India’s Directorate General of Civil Aviation (DGCA) has issued a show cause notice to SpiceJet following a spate of incidents since April.

In the show cause notice released on 5 July, DGCA director air safety, Sanit Kumar, says SpiceJet is required to respond within three weeks as to why action should not be taken against the airline.

The DGCA says it is concerned as to whether the airline is providing a safe, efficient and reliable service.

It highlights the spate of incidents at the airline since 1 April and says a financial assessment the DGCA conducted in September revealed SpiceJet is operating on a ‘cash and carry’ basis and that it has been late in paying some suppliers, leading to a shortage of spare parts.

The DGCA says the shortage of spares is then leading to a “frequent invoking of minimum equipment lists (MEL).”

It says because most of the incidents relate to either aircraft component failure or system failure it is concerned an investigation into the airline may reveal poor internal safety oversight and inadequate maintenance actions.

The DGCA also says when SpiceJet’s aircraft experienced the technical issues, that were reported, it was then operating with “degraded safety margin”. 

The DGCA stops short of mentioning possible action it may take against the airline, as the show cause notice gives the airline an opportunity to first respond to the DGCA’s concerns. 

SpiceJet’s CEO, Ajay Singh, has responded publicly by issuing a statement saying: “We have to be doubly careful. We will rigorously inspect aircraft when they leave for a flight, which we already do, but we will strengthen the inspections.”

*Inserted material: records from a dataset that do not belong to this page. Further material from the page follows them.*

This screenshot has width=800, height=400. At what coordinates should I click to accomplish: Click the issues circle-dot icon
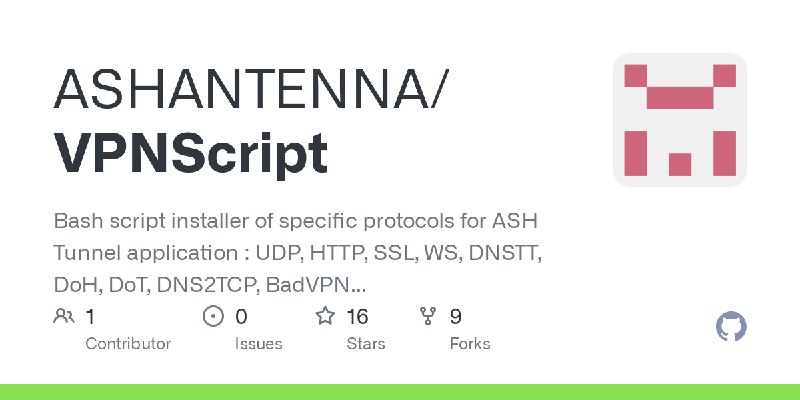[213, 316]
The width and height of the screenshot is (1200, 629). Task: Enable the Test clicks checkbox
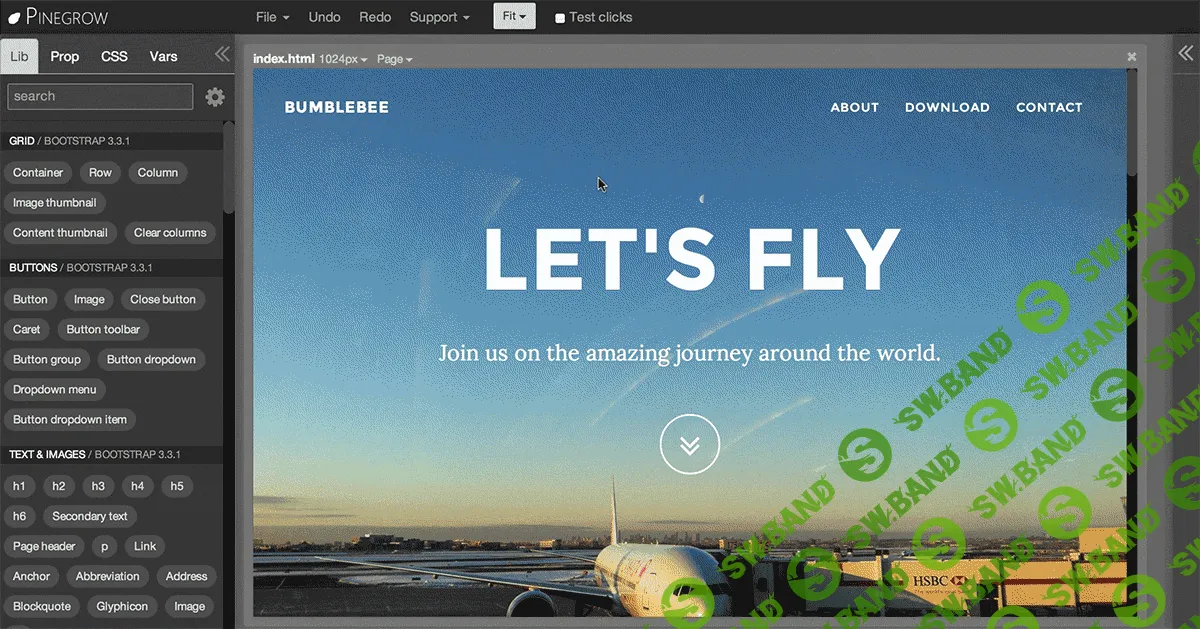(x=560, y=18)

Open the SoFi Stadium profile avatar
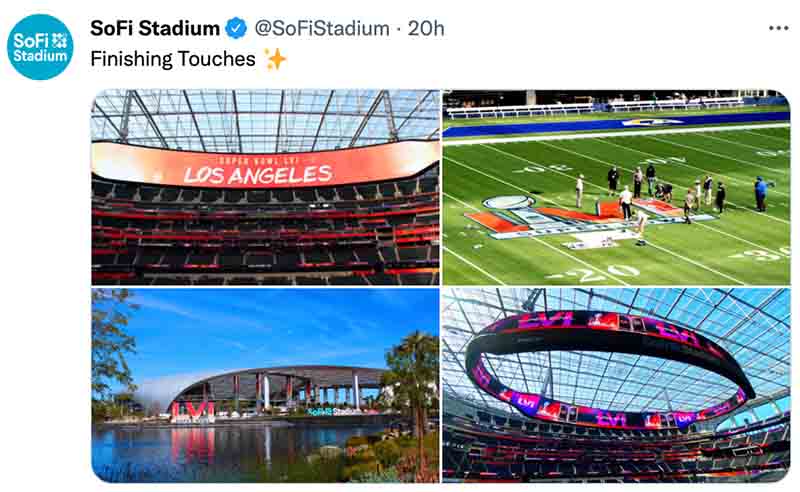tap(40, 47)
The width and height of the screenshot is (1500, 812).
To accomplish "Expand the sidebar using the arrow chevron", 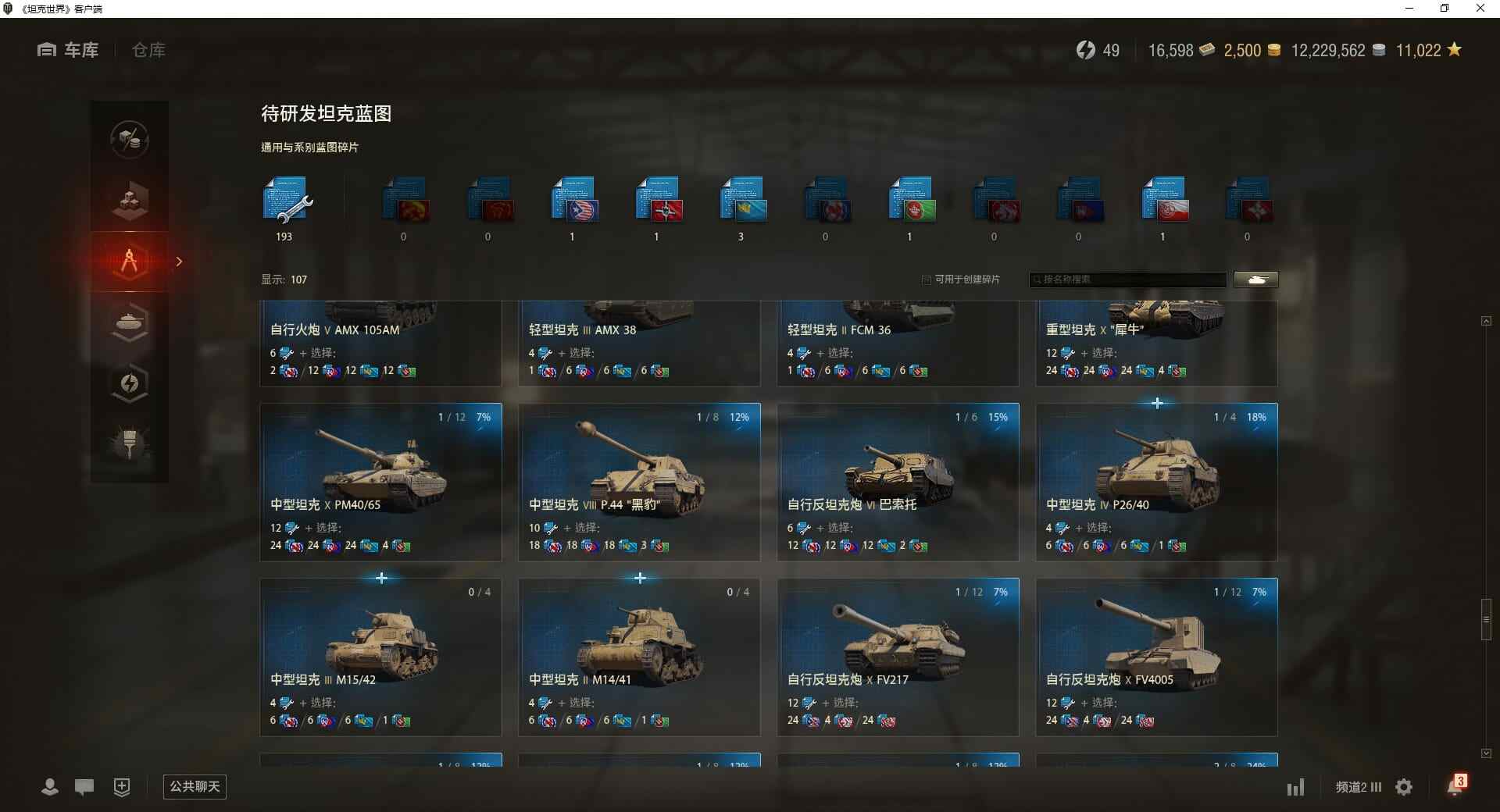I will pyautogui.click(x=179, y=262).
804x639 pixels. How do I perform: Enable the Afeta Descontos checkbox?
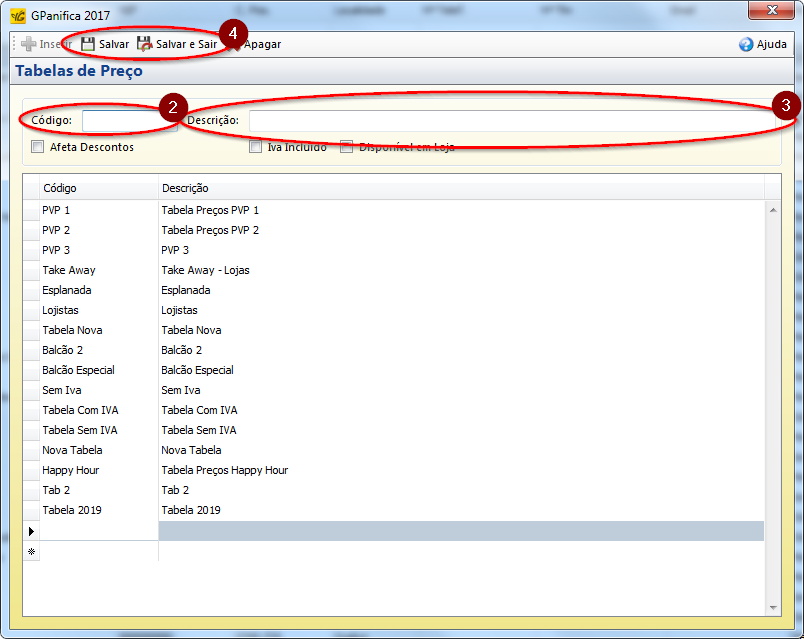[x=38, y=147]
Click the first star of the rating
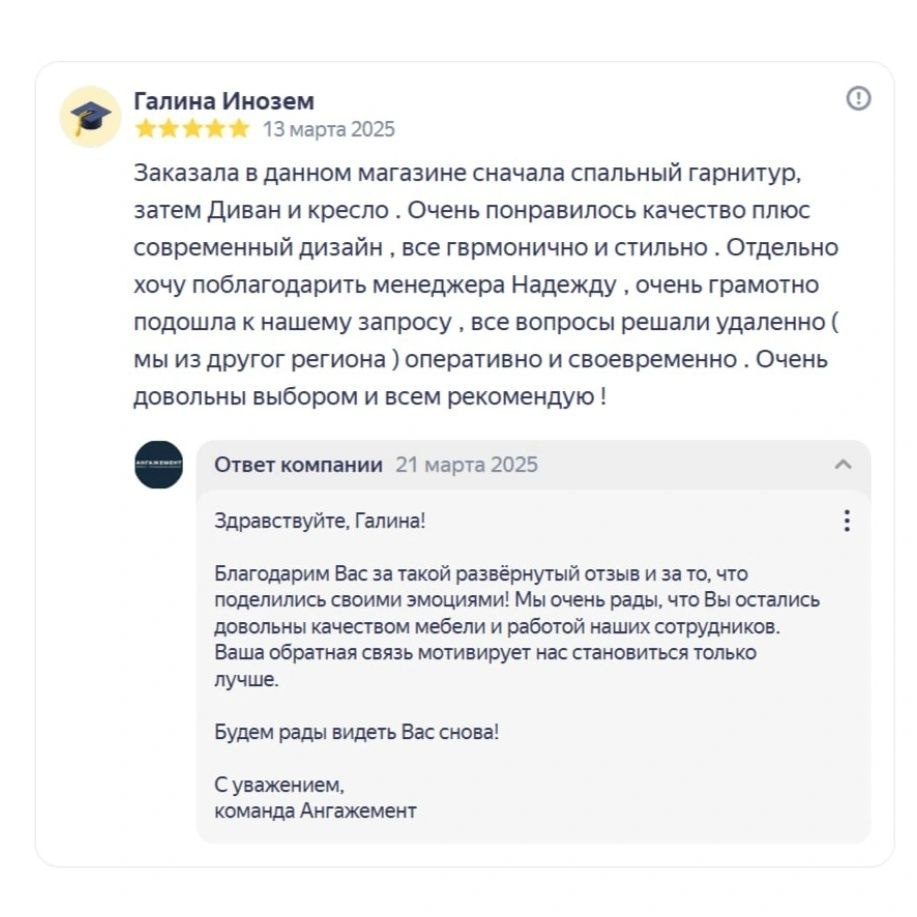Image resolution: width=917 pixels, height=917 pixels. 145,129
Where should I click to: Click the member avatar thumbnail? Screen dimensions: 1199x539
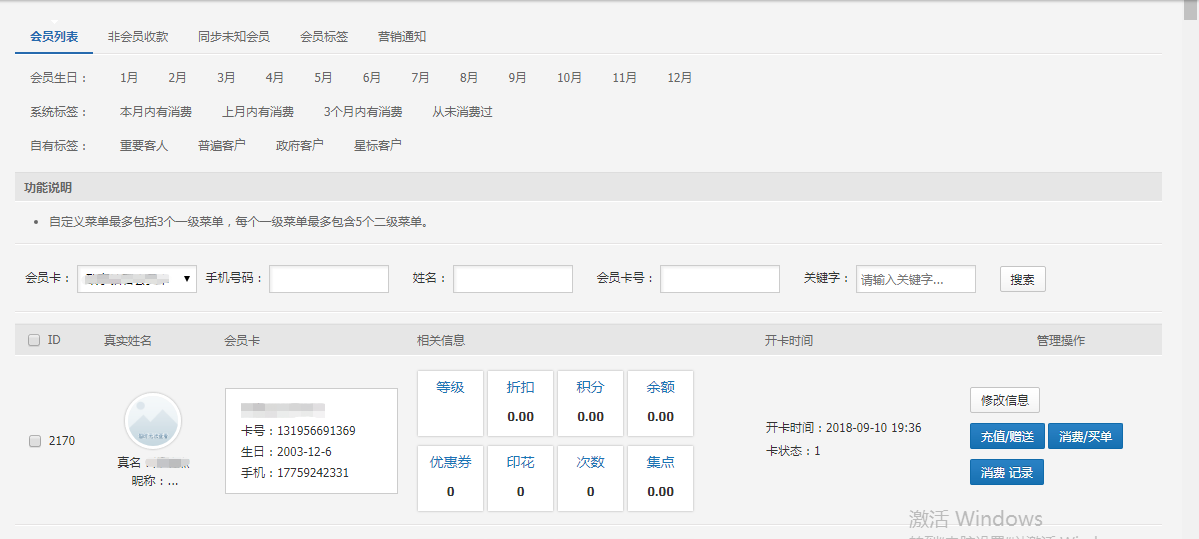[x=153, y=421]
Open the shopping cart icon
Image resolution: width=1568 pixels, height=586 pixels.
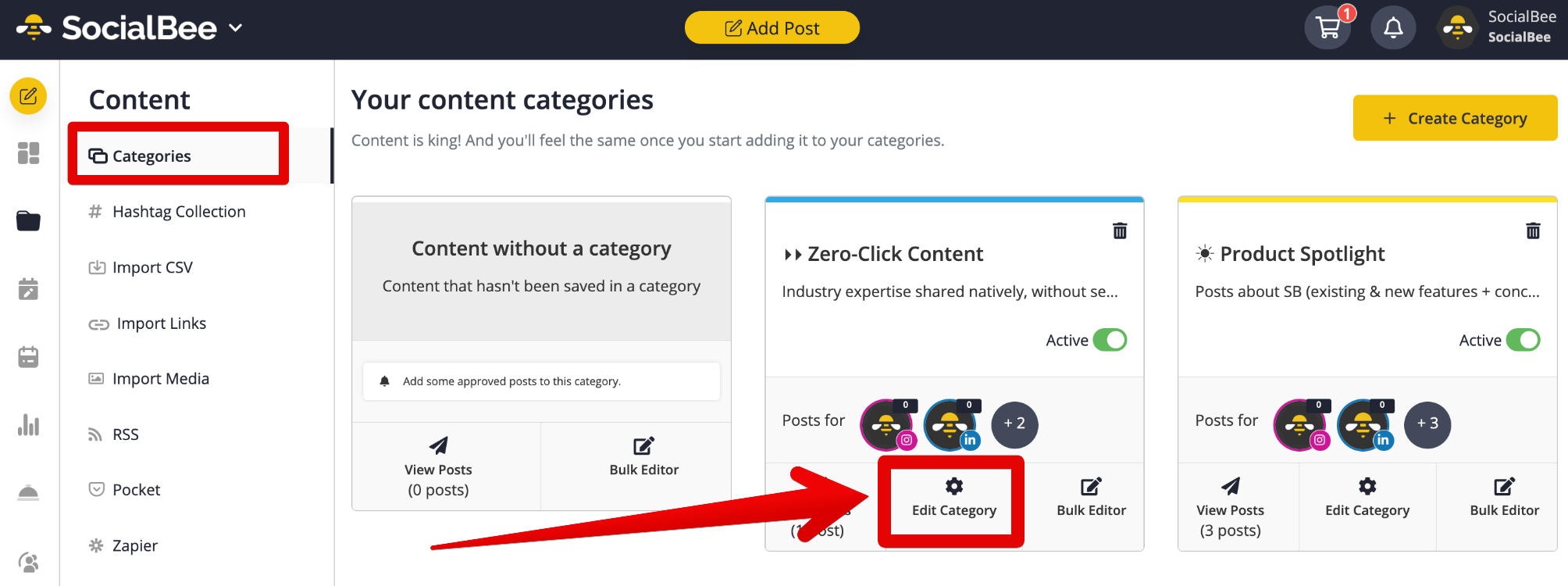click(1327, 29)
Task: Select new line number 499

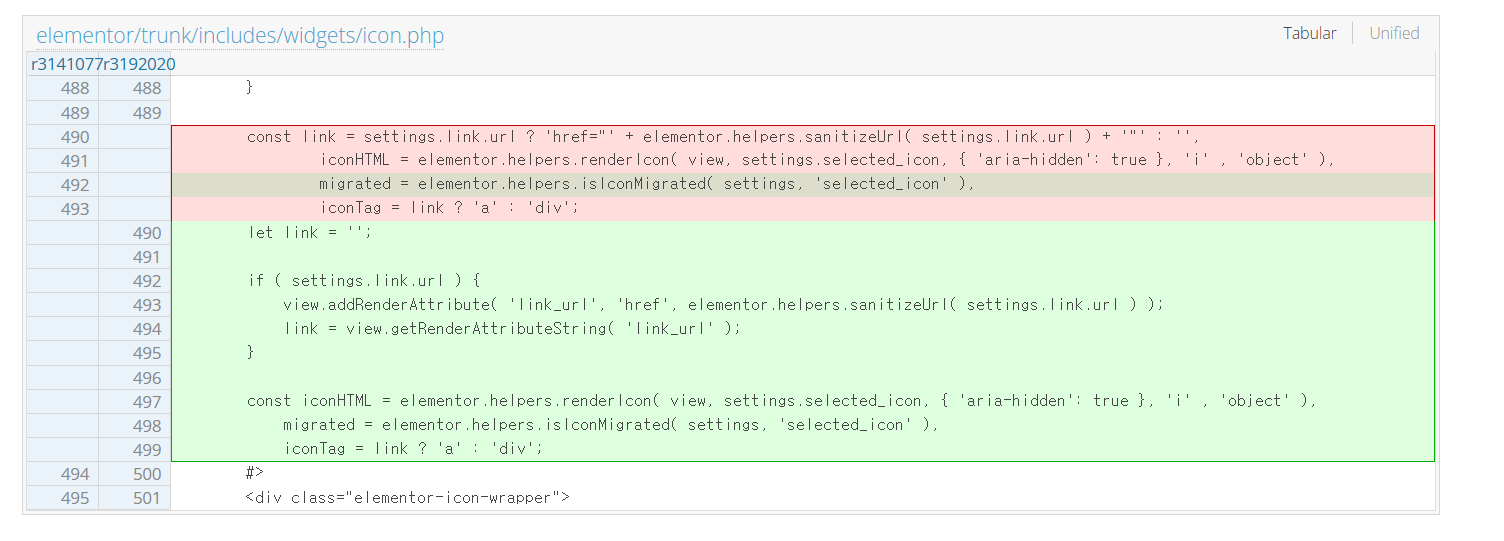Action: coord(135,450)
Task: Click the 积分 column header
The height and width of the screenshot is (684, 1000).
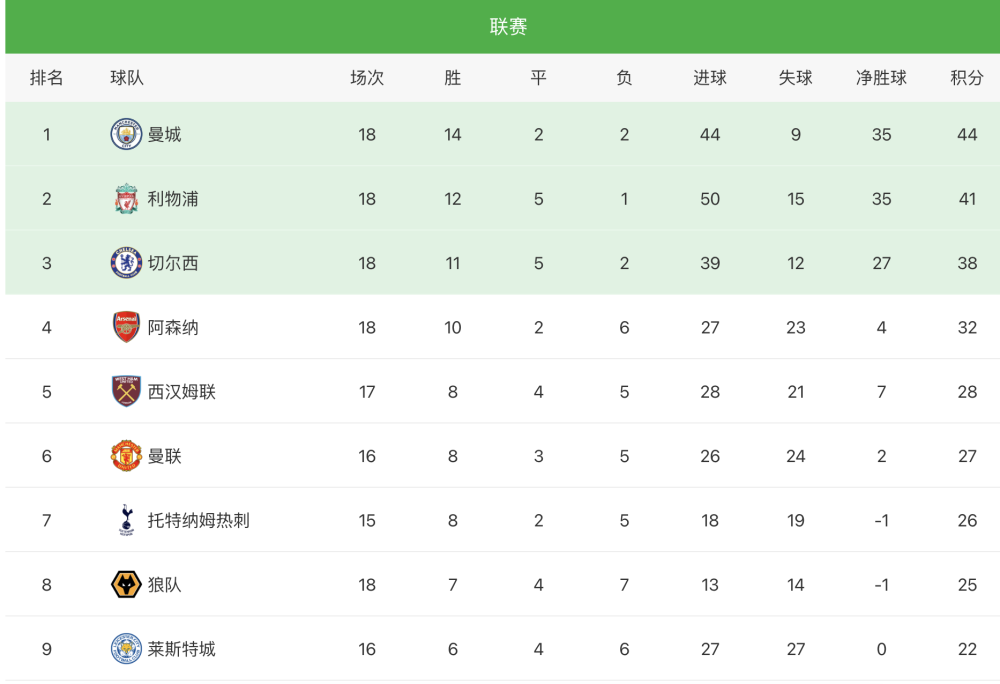Action: click(x=967, y=78)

Singh says to the media that none of the incidents in the last few weeks have anything to do with a shortage of spare parts.

“The aviation sector has been under a great deal of [financial] stress. That does not mean that there can be any compromise on safety. All vendors that are relevant to anything related to safety or spare parts are always paid or settlements are reached with them,” he says.

SpiceJet says on its social media that it has acknowledged the notice and will be responding in the specified time period. The DGCA audited all its aircraft a month ago and were found to be safe, and all flights are conducted in compliance with DGCA regulations, it adds.

Smart Aviation Asia Pacific previously reported on 6 May that DGCA chief, Arun Kumar, says SpiceJet will be facing a full safety audit due to several incidents on various aircraft types in the last six months.

Since the audit, there have been seven more incidents involving either SpiceJet Boeing 737s or De Havilland Aircraft of Canada Dash 8-400s.